> [Your task]:
Reproduce the whole listing below exactly.

> [Data to process]:
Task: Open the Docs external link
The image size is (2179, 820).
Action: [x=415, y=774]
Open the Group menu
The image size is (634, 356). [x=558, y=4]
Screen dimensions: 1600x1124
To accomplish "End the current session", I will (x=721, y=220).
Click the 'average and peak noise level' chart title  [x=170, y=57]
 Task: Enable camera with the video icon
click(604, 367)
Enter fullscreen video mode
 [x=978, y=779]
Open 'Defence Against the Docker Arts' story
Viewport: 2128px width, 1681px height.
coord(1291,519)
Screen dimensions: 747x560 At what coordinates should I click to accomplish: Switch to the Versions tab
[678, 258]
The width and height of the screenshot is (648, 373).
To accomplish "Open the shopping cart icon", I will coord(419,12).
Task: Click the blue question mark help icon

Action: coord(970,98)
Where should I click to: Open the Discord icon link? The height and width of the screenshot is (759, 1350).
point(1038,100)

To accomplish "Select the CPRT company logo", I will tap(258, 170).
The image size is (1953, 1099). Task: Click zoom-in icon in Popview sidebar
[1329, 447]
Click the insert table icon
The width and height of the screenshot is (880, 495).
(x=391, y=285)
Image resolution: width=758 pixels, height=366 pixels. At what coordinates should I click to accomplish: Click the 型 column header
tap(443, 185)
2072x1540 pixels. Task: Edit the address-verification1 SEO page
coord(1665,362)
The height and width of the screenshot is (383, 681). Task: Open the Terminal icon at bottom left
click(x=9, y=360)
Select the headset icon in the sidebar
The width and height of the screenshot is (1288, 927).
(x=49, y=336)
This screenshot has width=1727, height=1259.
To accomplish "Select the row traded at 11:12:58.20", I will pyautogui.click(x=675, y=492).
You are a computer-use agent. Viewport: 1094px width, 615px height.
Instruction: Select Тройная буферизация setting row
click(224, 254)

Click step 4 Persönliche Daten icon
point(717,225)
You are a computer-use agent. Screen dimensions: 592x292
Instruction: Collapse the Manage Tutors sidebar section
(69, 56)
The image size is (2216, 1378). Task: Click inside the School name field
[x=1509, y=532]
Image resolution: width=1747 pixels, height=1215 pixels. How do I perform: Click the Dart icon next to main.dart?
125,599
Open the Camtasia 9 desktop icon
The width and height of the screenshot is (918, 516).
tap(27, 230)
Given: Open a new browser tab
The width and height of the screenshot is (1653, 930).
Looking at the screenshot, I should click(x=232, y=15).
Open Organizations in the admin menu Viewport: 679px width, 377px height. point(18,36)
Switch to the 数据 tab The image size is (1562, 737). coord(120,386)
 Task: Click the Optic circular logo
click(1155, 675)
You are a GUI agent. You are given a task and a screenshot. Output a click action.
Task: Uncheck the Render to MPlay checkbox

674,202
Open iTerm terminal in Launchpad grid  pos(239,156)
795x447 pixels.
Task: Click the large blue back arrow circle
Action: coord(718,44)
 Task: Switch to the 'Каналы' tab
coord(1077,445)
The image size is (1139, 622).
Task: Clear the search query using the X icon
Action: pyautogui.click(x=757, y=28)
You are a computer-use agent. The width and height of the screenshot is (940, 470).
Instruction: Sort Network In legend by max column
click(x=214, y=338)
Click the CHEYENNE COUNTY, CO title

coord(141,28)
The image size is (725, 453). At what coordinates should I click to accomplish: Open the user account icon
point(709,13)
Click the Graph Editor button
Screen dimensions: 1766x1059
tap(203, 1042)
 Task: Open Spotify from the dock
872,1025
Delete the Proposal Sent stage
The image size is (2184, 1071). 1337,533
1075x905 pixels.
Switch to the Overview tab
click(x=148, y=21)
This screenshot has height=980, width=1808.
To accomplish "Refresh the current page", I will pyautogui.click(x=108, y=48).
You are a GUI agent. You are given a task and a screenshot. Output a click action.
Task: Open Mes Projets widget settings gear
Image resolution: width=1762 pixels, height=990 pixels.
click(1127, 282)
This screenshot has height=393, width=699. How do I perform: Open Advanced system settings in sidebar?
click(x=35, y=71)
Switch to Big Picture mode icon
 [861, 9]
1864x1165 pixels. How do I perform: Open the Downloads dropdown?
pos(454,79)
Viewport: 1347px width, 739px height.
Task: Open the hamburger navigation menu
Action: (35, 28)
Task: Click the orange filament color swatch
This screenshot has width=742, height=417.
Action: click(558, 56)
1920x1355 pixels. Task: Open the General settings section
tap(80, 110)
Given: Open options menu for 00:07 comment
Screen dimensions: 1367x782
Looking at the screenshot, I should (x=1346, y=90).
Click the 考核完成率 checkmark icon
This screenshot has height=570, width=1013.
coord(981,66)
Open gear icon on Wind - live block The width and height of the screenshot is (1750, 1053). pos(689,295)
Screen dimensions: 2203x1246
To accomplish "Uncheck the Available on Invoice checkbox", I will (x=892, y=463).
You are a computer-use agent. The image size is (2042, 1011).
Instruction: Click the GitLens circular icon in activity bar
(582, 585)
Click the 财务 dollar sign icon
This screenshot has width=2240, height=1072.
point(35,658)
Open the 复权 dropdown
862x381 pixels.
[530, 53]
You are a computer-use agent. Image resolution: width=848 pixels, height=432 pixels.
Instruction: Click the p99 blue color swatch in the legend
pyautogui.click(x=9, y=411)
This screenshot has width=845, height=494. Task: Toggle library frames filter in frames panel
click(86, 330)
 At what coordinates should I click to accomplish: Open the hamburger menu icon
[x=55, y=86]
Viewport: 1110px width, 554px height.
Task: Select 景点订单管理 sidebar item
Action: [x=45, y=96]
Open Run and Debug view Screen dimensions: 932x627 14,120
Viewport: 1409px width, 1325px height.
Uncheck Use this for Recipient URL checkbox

> [Written reply]:
Task: Open the Docs external link
The image size is (2179, 820).
Action: [x=415, y=774]
Open the Group menu
The image size is (634, 356). [x=558, y=4]
Screen dimensions: 1600x1124
To accomplish "End the current session", I will (x=721, y=220).
Click the 'average and peak noise level' chart title  [x=170, y=57]
 Task: Enable camera with the video icon
click(604, 367)
Enter fullscreen video mode
 [x=978, y=779]
Open 'Defence Against the Docker Arts' story
Viewport: 2128px width, 1681px height.
coord(1291,519)
Screen dimensions: 747x560 At what coordinates should I click to accomplish: Switch to the Versions tab
[678, 258]
The width and height of the screenshot is (648, 373).
To accomplish "Open the shopping cart icon", I will coord(419,12).
Task: Click the blue question mark help icon

Action: coord(970,98)
Where should I click to: Open the Discord icon link? The height and width of the screenshot is (759, 1350).
point(1038,100)

To accomplish "Select the CPRT company logo", I will tap(258, 170).
The image size is (1953, 1099). Task: Click zoom-in icon in Popview sidebar
[1329, 447]
Click the insert table icon
The width and height of the screenshot is (880, 495).
(x=391, y=285)
Image resolution: width=758 pixels, height=366 pixels. At what coordinates should I click to accomplish: Click the 型 column header
tap(443, 185)
2072x1540 pixels. Task: Edit the address-verification1 SEO page
coord(1665,362)
The height and width of the screenshot is (383, 681). Task: Open the Terminal icon at bottom left
click(x=9, y=360)
Select the headset icon in the sidebar
The width and height of the screenshot is (1288, 927).
(x=49, y=336)
This screenshot has width=1727, height=1259.
To accomplish "Select the row traded at 11:12:58.20", I will pyautogui.click(x=675, y=492).
You are a computer-use agent. Viewport: 1094px width, 615px height.
Instruction: Select Тройная буферизация setting row
click(224, 254)

Click step 4 Persönliche Daten icon
point(717,225)
You are a computer-use agent. Screen dimensions: 592x292
Instruction: Collapse the Manage Tutors sidebar section
(69, 56)
The image size is (2216, 1378). Task: Click inside the School name field
[x=1509, y=532]
Image resolution: width=1747 pixels, height=1215 pixels. How do I perform: Click the Dart icon next to main.dart?
125,599
Open the Camtasia 9 desktop icon
The width and height of the screenshot is (918, 516).
tap(27, 230)
Given: Open a new browser tab
The width and height of the screenshot is (1653, 930).
Looking at the screenshot, I should click(x=232, y=15).
Open Organizations in the admin menu Viewport: 679px width, 377px height. point(18,36)
Switch to the 数据 tab The image size is (1562, 737). coord(120,386)
 Task: Click the Optic circular logo
click(1155, 675)
You are a GUI agent. You are given a task and a screenshot. Output a click action.
Task: Uncheck the Render to MPlay checkbox

674,202
Open iTerm terminal in Launchpad grid  pos(239,156)
795x447 pixels.
Task: Click the large blue back arrow circle
Action: coord(718,44)
 Task: Switch to the 'Каналы' tab
coord(1077,445)
The image size is (1139, 622).
Task: Clear the search query using the X icon
Action: pyautogui.click(x=757, y=28)
You are a computer-use agent. The width and height of the screenshot is (940, 470).
Instruction: Sort Network In legend by max column
click(x=214, y=338)
Click the CHEYENNE COUNTY, CO title

coord(141,28)
The image size is (725, 453). At what coordinates should I click to accomplish: Open the user account icon
point(709,13)
Click the Graph Editor button
Screen dimensions: 1766x1059
tap(203, 1042)
 Task: Open Spotify from the dock
872,1025
Delete the Proposal Sent stage
The image size is (2184, 1071). 1337,533
1075x905 pixels.
Switch to the Overview tab
click(x=148, y=21)
This screenshot has height=980, width=1808.
To accomplish "Refresh the current page", I will pyautogui.click(x=108, y=48).
You are a GUI agent. You are given a task and a screenshot. Output a click action.
Task: Open Mes Projets widget settings gear
Image resolution: width=1762 pixels, height=990 pixels.
click(1127, 282)
This screenshot has height=393, width=699. How do I perform: Open Advanced system settings in sidebar?
click(x=35, y=71)
Switch to Big Picture mode icon
 [861, 9]
1864x1165 pixels. How do I perform: Open the Downloads dropdown?
pos(454,79)
Viewport: 1347px width, 739px height.
Task: Open the hamburger navigation menu
Action: (35, 28)
Task: Click the orange filament color swatch
This screenshot has width=742, height=417.
Action: click(558, 56)
1920x1355 pixels. Task: Open the General settings section
tap(80, 110)
Given: Open options menu for 00:07 comment
Screen dimensions: 1367x782
Looking at the screenshot, I should (x=1346, y=90).
Click the 考核完成率 checkmark icon
This screenshot has height=570, width=1013.
coord(981,66)
Open gear icon on Wind - live block The width and height of the screenshot is (1750, 1053). pos(689,295)
Screen dimensions: 2203x1246
To accomplish "Uncheck the Available on Invoice checkbox", I will (x=892, y=463).
You are a computer-use agent. The image size is (2042, 1011).
Instruction: Click the GitLens circular icon in activity bar
(582, 585)
Click the 财务 dollar sign icon
This screenshot has width=2240, height=1072.
point(35,658)
Open the 复权 dropdown
862x381 pixels.
[530, 53]
You are a computer-use agent. Image resolution: width=848 pixels, height=432 pixels.
Instruction: Click the p99 blue color swatch in the legend
pyautogui.click(x=9, y=411)
This screenshot has width=845, height=494. Task: Toggle library frames filter in frames panel
click(86, 330)
 At what coordinates should I click to accomplish: Open the hamburger menu icon
[x=55, y=86]
Viewport: 1110px width, 554px height.
Task: Select 景点订单管理 sidebar item
Action: [x=45, y=96]
Open Run and Debug view Screen dimensions: 932x627 14,120
Viewport: 1409px width, 1325px height.
Uncheck Use this for Recipient URL checkbox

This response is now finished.